3D printing is also changing the way we think about making things. Prior to 3D printing, the cost and time required to design, test and bring a component to production naturally instilled an element of risk aversion in designers and engineers. Since 3D printing allows for even the most complex components to be dreamt up and printed without incurring costs associated with tooling and labour, designers can be unshackled from these business constraints and permitted to create with an increased degree of freedom.
The advance of 3D printing is not showing any sign of slowing down. As the technology becomes more widespread, usable, cheaper and faster, a logical conclusion is that more goods will be manufactured at, or close to their point of sale or consumption. This has major ramifications for countries whose economies are bolstered by manufacturing, such as China. For all its cheap labour and scales of efficiency, offshore manufacturing plants simply will not be able to compete on price when 3D printing largely eliminates the need for tooling, assembly and the transport of goods around the world. As the prevalence of 3D printing continues to grow and end users start printing their own clothes and spare parts, factors that make China the world’s factory will undoubtedly wane.
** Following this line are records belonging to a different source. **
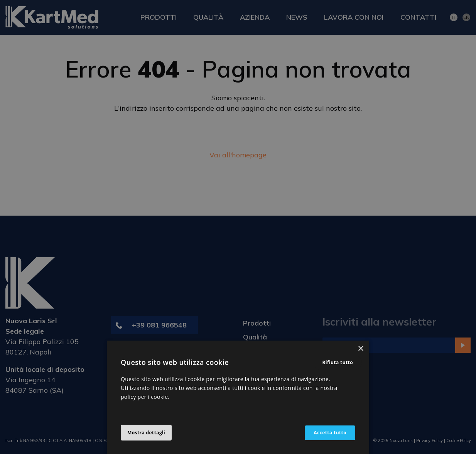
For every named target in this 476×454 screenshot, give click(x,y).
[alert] (238, 227)
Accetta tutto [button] (330, 432)
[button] (146, 433)
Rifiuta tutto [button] (338, 362)
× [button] (360, 349)
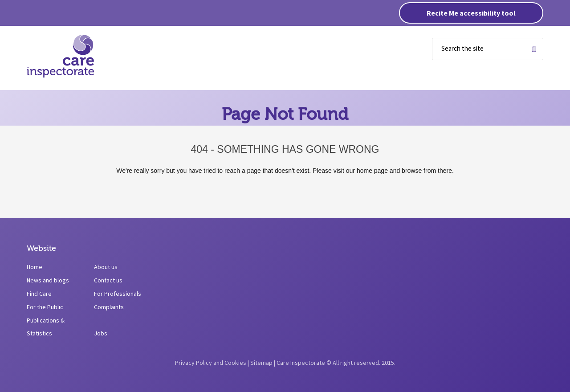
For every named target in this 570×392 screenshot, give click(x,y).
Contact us (108, 280)
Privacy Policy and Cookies (211, 363)
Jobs (101, 333)
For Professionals (118, 294)
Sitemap (261, 363)
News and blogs (48, 280)
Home (34, 267)
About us (106, 267)
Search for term (534, 49)
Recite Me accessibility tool (471, 13)
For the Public (45, 307)
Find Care (39, 294)
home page (372, 171)
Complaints (109, 307)
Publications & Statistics (45, 327)
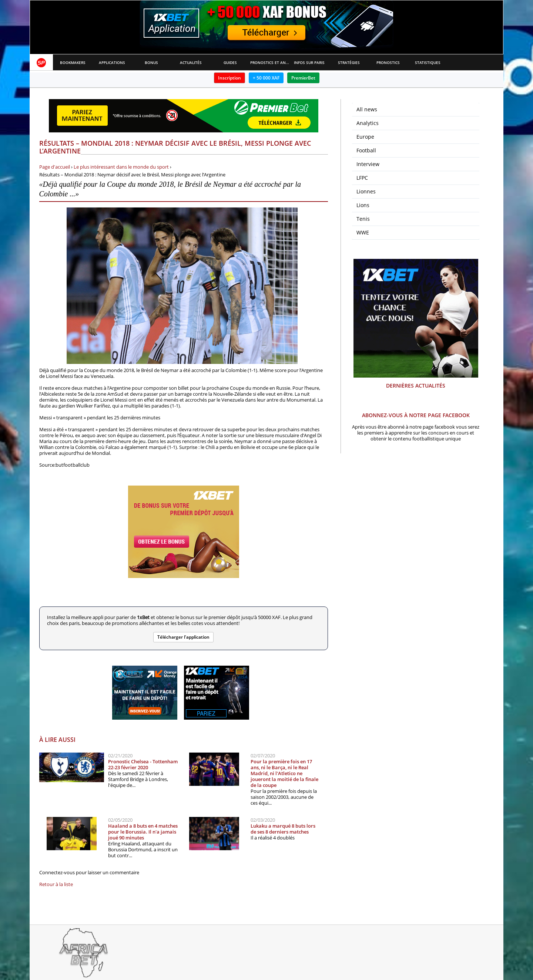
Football (366, 150)
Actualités (191, 62)
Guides (230, 62)
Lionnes (366, 191)
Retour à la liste (56, 884)
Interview (368, 164)
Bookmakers (73, 62)
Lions (363, 205)
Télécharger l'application (183, 637)
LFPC (362, 178)
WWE (362, 232)
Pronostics (388, 62)
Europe (365, 137)
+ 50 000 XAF (266, 78)
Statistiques (428, 62)
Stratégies (349, 62)
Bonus (151, 62)
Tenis (363, 219)
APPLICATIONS (112, 62)
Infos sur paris (309, 62)
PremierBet (303, 78)
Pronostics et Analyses (270, 62)
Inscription (230, 78)
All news (367, 109)
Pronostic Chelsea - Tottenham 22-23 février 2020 (143, 764)
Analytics (367, 123)
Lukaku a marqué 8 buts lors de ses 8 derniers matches (283, 829)
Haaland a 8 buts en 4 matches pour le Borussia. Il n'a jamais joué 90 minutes (143, 832)
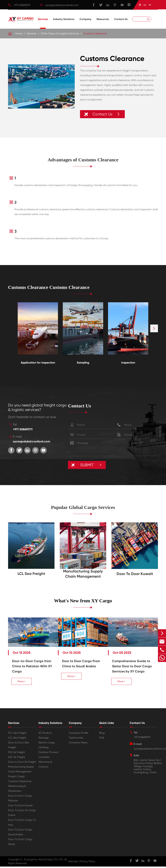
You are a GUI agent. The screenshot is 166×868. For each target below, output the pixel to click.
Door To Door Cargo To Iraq (22, 825)
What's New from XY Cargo (83, 601)
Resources (103, 24)
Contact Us (121, 24)
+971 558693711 (22, 5)
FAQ (102, 740)
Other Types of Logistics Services (60, 34)
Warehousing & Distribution (17, 791)
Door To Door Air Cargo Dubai (22, 815)
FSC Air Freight (16, 754)
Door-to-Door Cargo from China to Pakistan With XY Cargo (30, 663)
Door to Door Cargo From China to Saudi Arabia (80, 663)
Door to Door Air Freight (22, 764)
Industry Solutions (64, 24)
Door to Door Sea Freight (19, 747)
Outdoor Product (48, 754)
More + (22, 679)
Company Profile (78, 735)
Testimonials (76, 740)
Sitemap (73, 864)
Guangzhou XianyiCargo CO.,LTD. (44, 862)
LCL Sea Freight (31, 574)
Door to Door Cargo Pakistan (20, 800)
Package (43, 740)
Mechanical (45, 764)
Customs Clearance (95, 34)
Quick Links (106, 725)
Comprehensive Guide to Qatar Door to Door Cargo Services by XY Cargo (134, 666)
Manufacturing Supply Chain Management (83, 574)
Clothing (43, 750)
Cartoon (43, 769)
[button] (154, 329)
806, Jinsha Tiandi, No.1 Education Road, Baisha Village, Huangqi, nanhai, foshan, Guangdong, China (148, 769)
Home (19, 34)
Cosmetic (44, 759)
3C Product (45, 735)
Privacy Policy (88, 864)
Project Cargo (16, 779)
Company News (78, 745)
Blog (102, 735)
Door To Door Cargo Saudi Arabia (20, 834)
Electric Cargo (47, 745)
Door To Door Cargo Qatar (20, 844)
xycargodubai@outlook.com (62, 5)
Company (85, 24)
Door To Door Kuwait (135, 574)
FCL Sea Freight (17, 735)
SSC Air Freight (16, 759)
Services (43, 24)
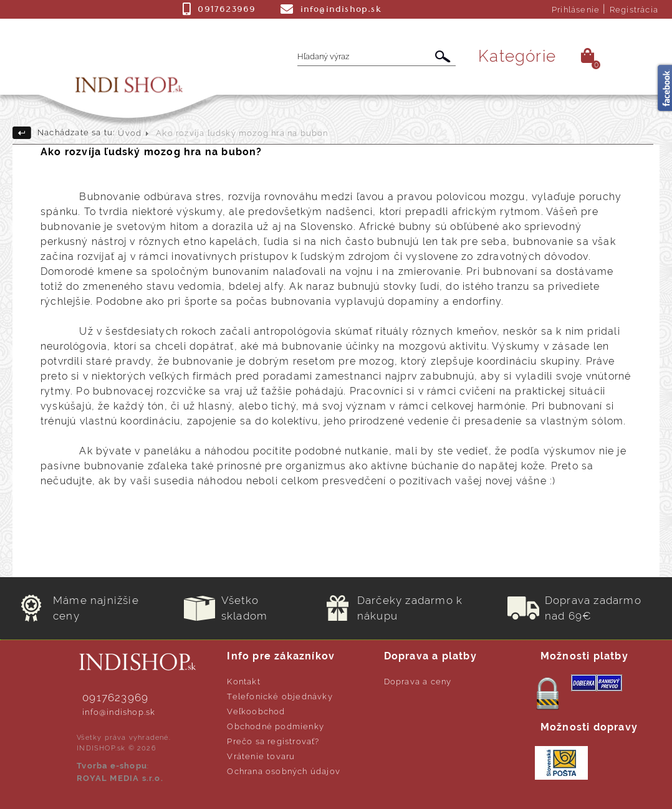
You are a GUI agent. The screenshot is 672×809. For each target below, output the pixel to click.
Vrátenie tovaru (261, 756)
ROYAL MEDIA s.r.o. (120, 778)
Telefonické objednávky (279, 696)
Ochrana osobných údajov (284, 771)
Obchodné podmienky (276, 726)
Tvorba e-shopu (112, 765)
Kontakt (243, 681)
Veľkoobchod (256, 711)
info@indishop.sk (118, 712)
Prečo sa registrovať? (273, 741)
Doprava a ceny (418, 681)
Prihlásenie (575, 9)
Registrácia (634, 9)
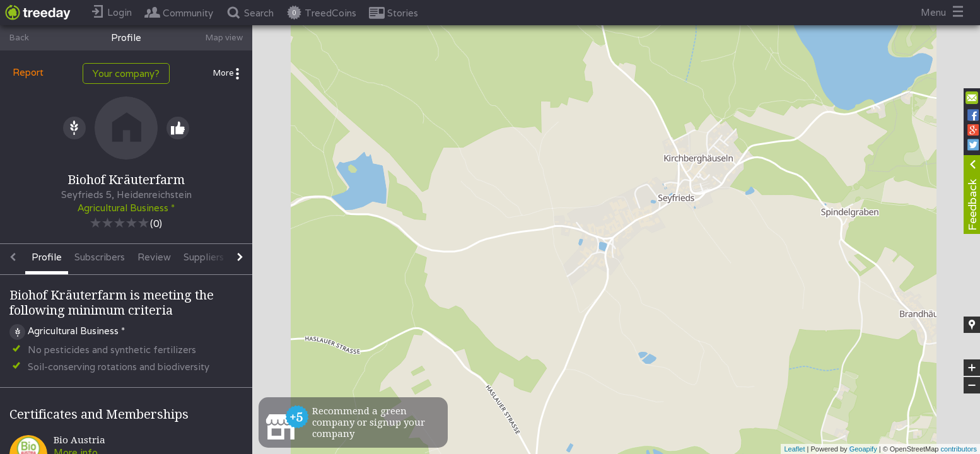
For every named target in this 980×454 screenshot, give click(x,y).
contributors (959, 449)
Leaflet (794, 449)
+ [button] (972, 368)
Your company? (126, 73)
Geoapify (863, 449)
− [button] (972, 385)
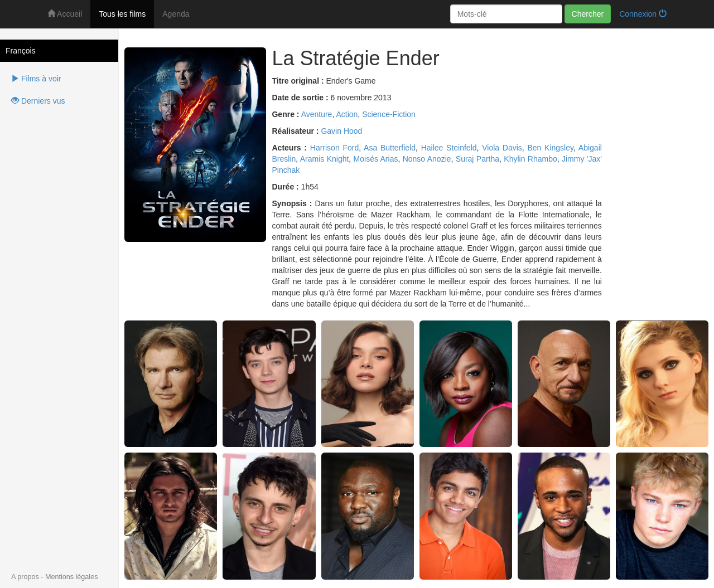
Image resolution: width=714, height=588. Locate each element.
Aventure (317, 114)
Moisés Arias (376, 159)
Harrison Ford (334, 148)
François (21, 51)
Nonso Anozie (427, 159)
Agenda (176, 14)
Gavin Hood (341, 131)
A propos (25, 577)
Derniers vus (38, 101)
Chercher (588, 14)
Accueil (65, 14)
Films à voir (36, 79)
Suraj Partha (477, 159)
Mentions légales (71, 577)
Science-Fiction (389, 114)
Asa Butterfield (389, 148)
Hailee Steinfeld (449, 148)
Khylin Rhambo (530, 159)
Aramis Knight (325, 159)
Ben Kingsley (550, 148)
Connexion (643, 14)
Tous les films (122, 14)
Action (346, 114)
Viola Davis (502, 148)
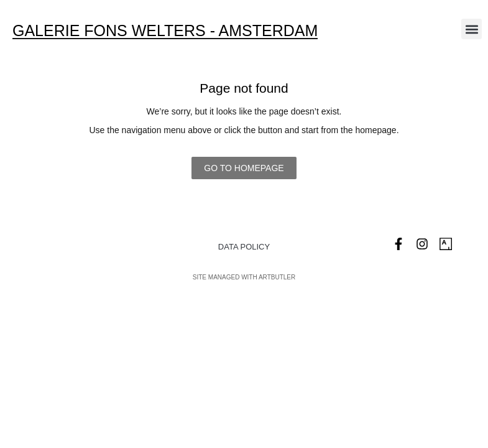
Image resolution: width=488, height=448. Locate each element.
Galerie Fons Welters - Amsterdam (165, 30)
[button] (471, 29)
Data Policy (244, 246)
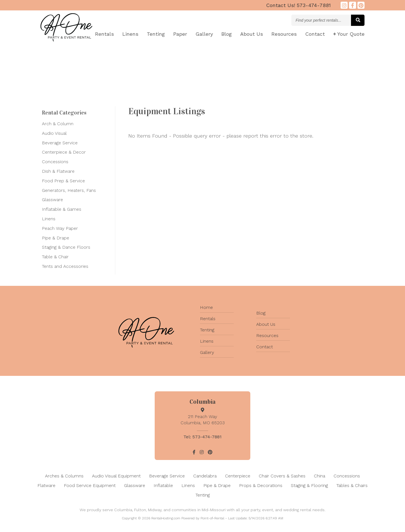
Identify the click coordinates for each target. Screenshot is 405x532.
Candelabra (205, 476)
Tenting (156, 34)
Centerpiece (238, 476)
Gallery (204, 34)
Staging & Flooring (309, 485)
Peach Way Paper (60, 228)
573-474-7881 (298, 5)
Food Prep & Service (63, 181)
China (320, 476)
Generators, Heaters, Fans (69, 190)
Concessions (55, 161)
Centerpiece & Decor (64, 152)
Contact (315, 34)
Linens (130, 34)
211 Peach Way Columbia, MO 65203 (202, 416)
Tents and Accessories (65, 266)
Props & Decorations (261, 485)
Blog (226, 34)
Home (206, 307)
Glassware (52, 199)
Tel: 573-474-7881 (202, 437)
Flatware (46, 485)
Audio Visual (54, 133)
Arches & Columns (64, 476)
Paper (180, 34)
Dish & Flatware (58, 171)
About (251, 34)
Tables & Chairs (352, 485)
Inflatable (163, 485)
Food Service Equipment (90, 485)
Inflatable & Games (62, 209)
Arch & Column (58, 124)
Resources (284, 34)
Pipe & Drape (55, 238)
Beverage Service (60, 143)
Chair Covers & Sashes (282, 476)
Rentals (104, 34)
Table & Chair (55, 257)
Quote (349, 34)
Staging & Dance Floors (66, 247)
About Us (266, 324)
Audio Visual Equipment (116, 476)
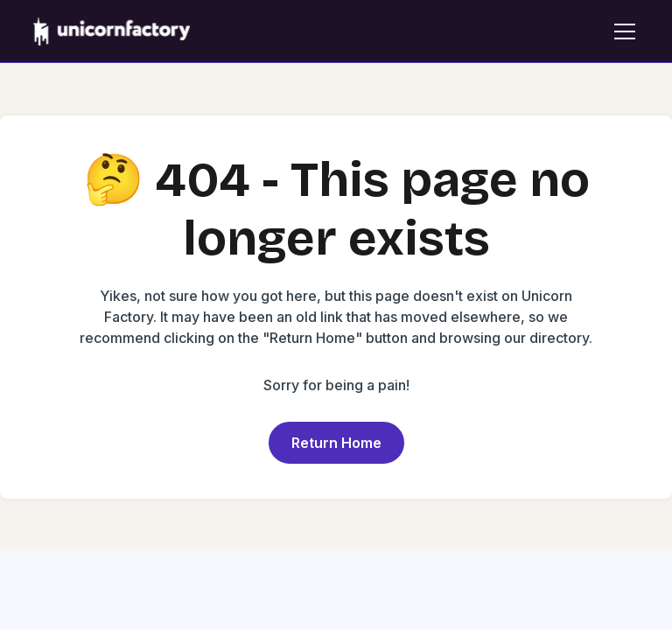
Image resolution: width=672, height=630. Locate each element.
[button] (621, 32)
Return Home (336, 443)
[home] (111, 32)
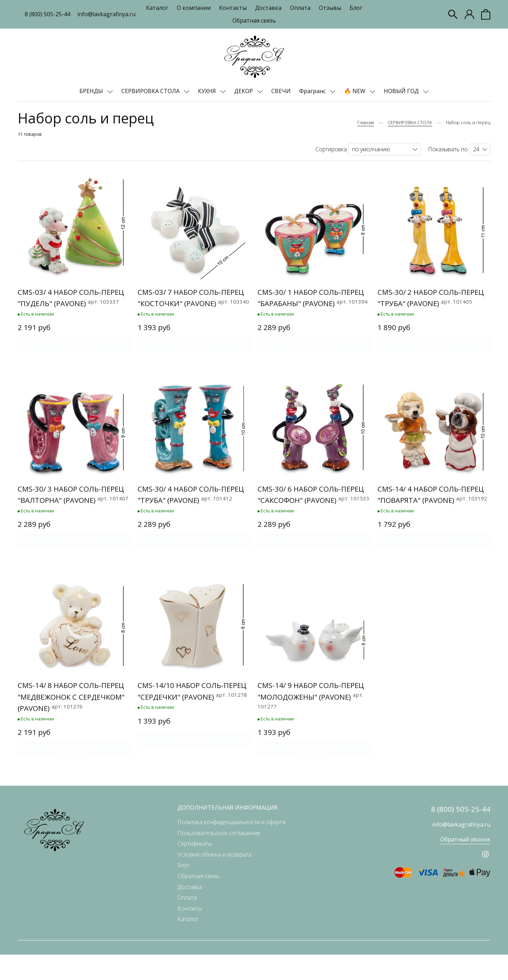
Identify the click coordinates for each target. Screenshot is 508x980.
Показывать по (448, 149)
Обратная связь (254, 21)
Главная (366, 122)
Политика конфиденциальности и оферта (231, 848)
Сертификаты (194, 869)
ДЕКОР (244, 91)
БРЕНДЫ (92, 91)
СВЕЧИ (281, 91)
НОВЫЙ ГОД (402, 91)
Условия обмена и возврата (214, 880)
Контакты (233, 8)
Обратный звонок (465, 865)
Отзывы (330, 8)
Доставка (268, 8)
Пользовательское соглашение (219, 858)
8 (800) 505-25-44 (47, 14)
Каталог (157, 8)
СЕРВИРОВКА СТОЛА (151, 91)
The realities made possible by 3D printing have far-reaching implications and have the power to disrupt the economies of global powerhouses. 3D printing is even being harnessed to print organs, with the hope that it can mitigate the global organ shortage and associated black markets. As the list of materials that can be utilized by 3D printers grows, and as printer speed and resolution increases, it seems that only our imaginations can place a limit on what can be produced.